=== Selected extract ===
Xah Lee, 2008-07
The following is originally a post to newsgroup “comp.lang.lisp”.
Fundamental Problems of Lisp — Prelude
Since i'm writing... n i wrote a lot in the past on diverse issues scattered in various essays... i'll sum up some fundamental problems of lisp:
• Lisp relies on a regular nested syntax. However, the lisp syntax has several irregularities, that reduces such syntax's power and confuses the language semantics. (i.e. those «' # ; ` ,» chars.) (and whenever i tried to get some technical answer about this to clarify at least my own understanding, protective lispers muck and obfuscate the truth. (its likely that few lispers actually completely understand all of lisp's syntactical irregularities.))
• Lisp's irregular syntax those «' # ; ` ,» things, are practically confusing and made the lang less powerful. i.e. in elisp, there's no form of comment in matching delimiters (and consequently no nested comment). The reliance on EOL chars as part of the syntax semantics is one of the major detriment of the power of pure nested syntax.
• Lisp relies on a regular nested syntax. Because of such regularity of the syntax, it allows transformation of the source code by a simple lexical scan. This has powerful ramification. (practically, lispers realized just one: the lisp macros) For example, since the syntax is regular, one could easily have alternative, easier to read syntaxes as a layer. (the concept is somewhat known in early lisp as M-expression) Mathematica took this advantage (probably independent of lisp's influence), so that you really have easy to read syntax, yet fully retain the regular form advantages. In lisp history, such layer been done and tried here and there in various forms or langs ( CGOL↗, Dylan↗), but never caught on due to largely social happenings. Part of these reasons are political. (thanks to, in part, sensitive and ignorant lispers here that stops proper discussion of it.)
• One of the advantage of pure fully functional syntax is that a programer should never need to format his source code (i.e. pressing tabs, returns) in coding, and save the hundreds hours of labor, guides, tutorials, advices, publications, editor tools, on what's known as “coding style convention”, because the editor can reformat the source code on the fly based on a simple lexical scan. This is done in Mathematica version 3 (~1996). In coding elisp, i'm pained to no ends by the manual process of formatting lisp code. The lisp community, established a particular way of formatting lisp code as exhibited in emacs's lisp modes and written guides of conventions. The recognization of such convention further erode any possibility and awareness of automatic, uniform, universal, formatting. (e.g. the uniform and universal part of advantage is exhibited by Python)
• Lisp relies on a regular nested syntax. One of the power of such pure syntax is that you could build up layers on top of it, so that the source code can function as markup of conventional mathematical notations (i.e. MathML) and or as a word-processing-like file that can contain structures, images (e.g. Microsoft Office Open XML↗), yet lose practical nothing. This is done in Mathematica in ~1996 with release of Mathematica version 3. (e.g. think of XML, its uniform nested syntax, its diverse use as a markup lang, then, some people are adding computational semantics to it now (i.e. a computer language with syntax of xml. e.g. O:XML↗). You can think of Mathematica going the other way, by starting with a computer lang with a regular nested syntax, then add new but inert keywords to it with markup semantics. The compiler will just treat these inert keywords like comment syntax when doing computation. When the source code is read by a editor, the editor takes the markup keywords for structural or stylitic representation, with title, chapter heading, tables, images, animations, hyperlinks, typeset math expression (e.g. think of MathML↗) etc. The non-marked-up keywords are shown as one-dimentional textual source code just like source code is normally shown is most languages.)
=== Data section ===
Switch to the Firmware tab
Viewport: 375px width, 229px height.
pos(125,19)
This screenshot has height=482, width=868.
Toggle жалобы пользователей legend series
===
# Short task 1
In the post on Lisp's fundamental problems, edit the part from "Fundamental Problems of Lisp —" to "lisp's syntactical irregularities.))", putting "Lisp programmers" wherever "lispers" appears.
# Short task 2
Carry on the post on Lisp's fundamental problems from where it ends.
You can set the listing above aside.

# Result 1
Fundamental Problems of Lisp — Prelude
Since i'm writing... n i wrote a lot in the past on diverse issues scattered in various essays... i'll sum up some fundamental problems of lisp:
• Lisp relies on a regular nested syntax. However, the lisp syntax has several irregularities, that reduces such syntax's power and confuses the language semantics. (i.e. those «' # ; ` ,» chars.) (and whenever i tried to get some technical answer about this to clarify at least my own understanding, protective Lisp programmers muck and obfuscate the truth. (its likely that few Lisp programmers actually completely understand all of lisp's syntactical irregularities.))

# Result 2
Further readings:
The above are some of the damages lispers has done to themselfs, with respect to the nested syntax. The other fundamental problem in the language is the cons business.
• Lisp at core is based on functional programing on lists. This is comparatively a powerful paradigm. However, for historical reasons, lisp's list is based on the hardware concept of “cons” cell. From a mathematical point of view, what this means is that lisp's lists is limited to a max of 2 elements. If you want a longer list, you must nest it and interpret it in a special way. (i.e. effectively creating a mini-protocol of nesting lists, known as proper lists.) The cons fundamentally crippled the development of list processing.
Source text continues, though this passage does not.